Document segment:
Matias Cattaneo, a data scientist and professor of operations research and financial engineering, has received a 2026 Guggenheim Fellowship, joining a class of 223 scholars and innovators in the arts, sciences and humanities.
Cattaneo is one of seven Princeton faculty members and two visiting artists to receive Guggenheim Fellowships this year. Zubin Jacob, who earned a master’s degree in electrical engineering in 2007, is among 11 alumni recipients.
The fellowship, first established in 1925 by the John Simon Guggenheim Memorial Foundation, recognizes distinguished individuals based on their “prior career achievement and exceptional promise,” and provides a monetary stipend “to pursue independent work at the highest level under ‘the freest possible conditions,’” according to the foundation’s announcement.
Cattaneo’s work lies at the intersection of econometrics, statistics, machine learning, artificial intelligence and applied mathematics. He develops statistical and computational methods for the social, behavioral and biomedical sciences, with particular emphasis on program evaluation and causal inference.

Check your understanding:
- A) Name every field that the article on Matias Cattaneo's Guggenheim Fellowship says his work lies at the intersection of.
- B) Repeat the article on Matias Cattaneo's Guggenheim Fellowship word for word, everything from "Cattaneo is one" down to "the foundation’s announcement.".
- C) Go on with the article on Matias Cattaneo's Guggenheim Fellowship, picking up after its last sentence.

Dataset content:

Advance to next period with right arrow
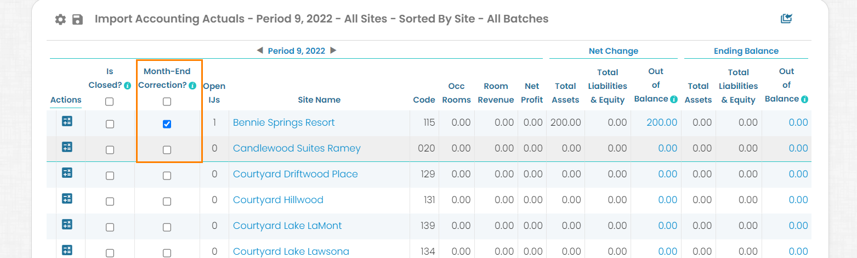(x=333, y=51)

Task responses:
- A) econometrics, statistics, machine learning, artificial intelligence, applied mathematics

- B)
Cattaneo is one of seven Princeton faculty members and two visiting artists to receive Guggenheim Fellowships this year. Zubin Jacob, who earned a master’s degree in electrical engineering in 2007, is among 11 alumni recipients.
The fellowship, first established in 1925 by the John Simon Guggenheim Memorial Foundation, recognizes distinguished individuals based on their “prior career achievement and exceptional promise,” and provides a monetary stipend “to pursue independent work at the highest level under ‘the freest possible conditions,’” according to the foundation’s announcement.

- C)
This spring he is teaching a graduate course, “Econometrics for Policymakers,” in the School of Public and International Affairs. In the Department of Operations Research and Financial Engineering, he has taught both graduate and undergraduate courses on statistical theory and methods.
Cattaneo served on the economics faculty at the University of Michigan before joining Princeton in 2019. He holds a Ph.D. in economics and an M.A. in statistics from the University of California-Berkeley, a master’s in economics from Universidad Torcuato Di Tella in Buenos Aires, Argentina, and a licentiate in economics from the University of Buenos Aires.
He was named an Amazon Scholar in 2021 and is an elected member of the International Statistical Institute and an elected fellow of the American Statistical Association, the Institute of Mathematical Statistics and the International Association for Applied Econometrics.